Во время глубокого траура в черное должен был быть одет весь дом, включая детей и слуг и исключая дядей, теток, кузенов и кузин; экипажи должны были быть с черной драпировкой. Нельзя было показываться в публичных увеселительных заведениях (в театрах, на балах) или на ассамблеях. В первые шесть недель не полагается выходить из дома, а у себя принимать можно было лишь самых близких друзей. Женщинам запрещалась любая работа с иголкой, даже в обществе родственников и друзей.
Траур проявляется не только в одежде, но и в предметах личного пользования: носовые платки должны быть окантованы черной лентой, почтовая бумага — с черной рамкой шириной в сантиметр в первое время, в четверть сантиметра — в конце траурного периода. Как только траур заканчивается, письма снова пишут на белой бумаге, за исключением вдов: у них почтовая бумага до конца жизни окантована черной полосой, если они повторно не выходят замуж.
Эта привязанность к строгим правилам траура в XIX веке весьма интересна. Она говорит о том, что даже если на практике правила по–настоящему соблюдались лишь в великосветской аристократической среде, тем не менее существовал идеальный образ ритуала, вызывавший в памяти картины жизни монархического общества. Как будто бы XIX век опасался деритуализации и цеплялся за старинную модель ритуала, инспирированную королем.
Заключение
22 февраля 1871 года Виктор Гюго пишет: «Я гуляю с маленькими Жоржем и Жанной каждую свободную минуту. Обо мне можно сказать так: Виктор Гюго, представитель народа и нянька». Замечательное совмещение публичной и частной жизни! Для Гюго роли политического деятеля и деда одинаково важны.
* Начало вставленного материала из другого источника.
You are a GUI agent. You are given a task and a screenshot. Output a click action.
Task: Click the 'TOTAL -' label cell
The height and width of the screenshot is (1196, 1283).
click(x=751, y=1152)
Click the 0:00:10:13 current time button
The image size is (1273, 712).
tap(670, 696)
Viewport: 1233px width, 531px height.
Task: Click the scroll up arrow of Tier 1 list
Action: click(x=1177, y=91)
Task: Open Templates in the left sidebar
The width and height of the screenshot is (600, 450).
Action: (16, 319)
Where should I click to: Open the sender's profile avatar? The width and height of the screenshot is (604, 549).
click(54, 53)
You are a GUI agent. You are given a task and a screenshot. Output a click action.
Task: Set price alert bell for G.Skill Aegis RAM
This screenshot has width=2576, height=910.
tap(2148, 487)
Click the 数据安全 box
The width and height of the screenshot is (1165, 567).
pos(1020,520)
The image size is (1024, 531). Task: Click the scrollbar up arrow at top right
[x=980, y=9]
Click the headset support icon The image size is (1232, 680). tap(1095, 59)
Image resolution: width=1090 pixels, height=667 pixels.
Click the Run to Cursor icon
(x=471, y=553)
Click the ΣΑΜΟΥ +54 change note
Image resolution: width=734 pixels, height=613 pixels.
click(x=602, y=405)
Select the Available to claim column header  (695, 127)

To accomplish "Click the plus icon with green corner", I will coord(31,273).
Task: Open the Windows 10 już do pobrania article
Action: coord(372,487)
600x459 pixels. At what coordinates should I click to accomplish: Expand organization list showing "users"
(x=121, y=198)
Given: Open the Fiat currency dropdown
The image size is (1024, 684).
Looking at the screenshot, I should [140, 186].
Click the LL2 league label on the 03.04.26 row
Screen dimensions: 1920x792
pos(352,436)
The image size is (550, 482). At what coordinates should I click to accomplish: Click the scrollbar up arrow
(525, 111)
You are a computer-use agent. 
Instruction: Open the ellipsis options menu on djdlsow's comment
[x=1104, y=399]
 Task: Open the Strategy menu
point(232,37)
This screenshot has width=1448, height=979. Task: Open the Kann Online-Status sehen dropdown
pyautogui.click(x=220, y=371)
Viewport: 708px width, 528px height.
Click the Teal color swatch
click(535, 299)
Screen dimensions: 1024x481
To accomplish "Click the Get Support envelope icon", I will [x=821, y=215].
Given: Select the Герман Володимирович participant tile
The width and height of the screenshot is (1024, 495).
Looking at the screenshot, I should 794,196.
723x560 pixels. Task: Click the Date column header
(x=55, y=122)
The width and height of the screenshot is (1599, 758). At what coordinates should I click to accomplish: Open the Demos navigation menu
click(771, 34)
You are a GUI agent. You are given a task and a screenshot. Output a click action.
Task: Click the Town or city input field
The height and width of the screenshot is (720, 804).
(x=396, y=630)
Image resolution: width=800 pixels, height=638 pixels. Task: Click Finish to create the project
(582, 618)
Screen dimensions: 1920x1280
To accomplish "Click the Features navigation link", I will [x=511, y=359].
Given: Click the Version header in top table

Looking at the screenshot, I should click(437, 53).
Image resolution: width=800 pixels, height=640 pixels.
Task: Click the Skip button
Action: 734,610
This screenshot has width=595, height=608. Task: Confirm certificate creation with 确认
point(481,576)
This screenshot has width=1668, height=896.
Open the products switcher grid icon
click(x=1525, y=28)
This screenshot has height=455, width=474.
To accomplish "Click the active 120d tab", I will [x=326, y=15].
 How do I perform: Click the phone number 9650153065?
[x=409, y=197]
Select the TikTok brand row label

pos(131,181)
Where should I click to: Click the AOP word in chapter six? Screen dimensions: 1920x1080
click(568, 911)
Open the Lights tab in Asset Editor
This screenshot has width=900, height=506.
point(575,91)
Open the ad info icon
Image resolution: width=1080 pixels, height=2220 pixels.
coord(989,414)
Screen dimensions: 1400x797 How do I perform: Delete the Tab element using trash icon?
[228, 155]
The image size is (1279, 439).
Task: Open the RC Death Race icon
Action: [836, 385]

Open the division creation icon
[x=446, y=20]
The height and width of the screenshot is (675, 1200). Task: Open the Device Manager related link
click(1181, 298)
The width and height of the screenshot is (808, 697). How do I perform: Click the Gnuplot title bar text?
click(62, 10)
В 1877 году, за восемь лет до смерти, он публикует «Искусство быть дедом». Через всю книгу проходит мысль: «Победитель, но побежденный»[131]. Человек, которого ни один тиран не смог подчинить себе, «побежден маленьким ребенком». Побежден не только собственными внуками, но и всеми остальными детьми, которых он встречает в саду Тюильри и в Зоологическом саду. Побежден святостью невинности. Дети — лучшая защита от мирового зла. Газеты могут сколько угодно нападать на него и осыпать оскорблениями — если Жанна засыпает, держа его за палец, он окутан и защищен ее нежностью. Через детей говорит Бог, и вот почему, глядя на них, обретаешь «глубокий покой, сотканный из звезд».
Благодаря детям осуществляется связь времен. «Сыновья наших сыновей очаровывают нас», и именно через них проходит нить времен, без конца повторяется цикл жизни: «Увидеть дочь моей Жанны! Ах! Это моя мечта!» Гюго представляет себе день, когда Жанна выйдет замуж и станет матерью: «Перед Жанной будет вся жизнь, / Создание, которое продолжит нашу судьбу; / Она будет серьезной молодой матерью…» Виктор Гюго поэтически выражает религиозность буржуазной семьи, описывая ее маленькие и большие торжества. Эти праздники могут быть тесным образом связаны с религиозной практикой либо полностью свободны от нее. Они вызывают сентиментальность, трогают за душу и доставляют удовольствие. Семья наслаждается. Она создает свой частную жизнь вдали от социальных потрясений, в которой соединяются противоречивые качества. Повторяющиеся семейные ритуалы придают жизни неизменность и постоянство; эта цикличность жизни, появление новых поколений — непреходящая ценность.
Семейные церемонии утверждают именно это свойство времени. Именно поэтому свадьба–главная церемония; имен но поэтому дети обретают все большую важность. В праздниках — восторг семьи перед вечным воплощением.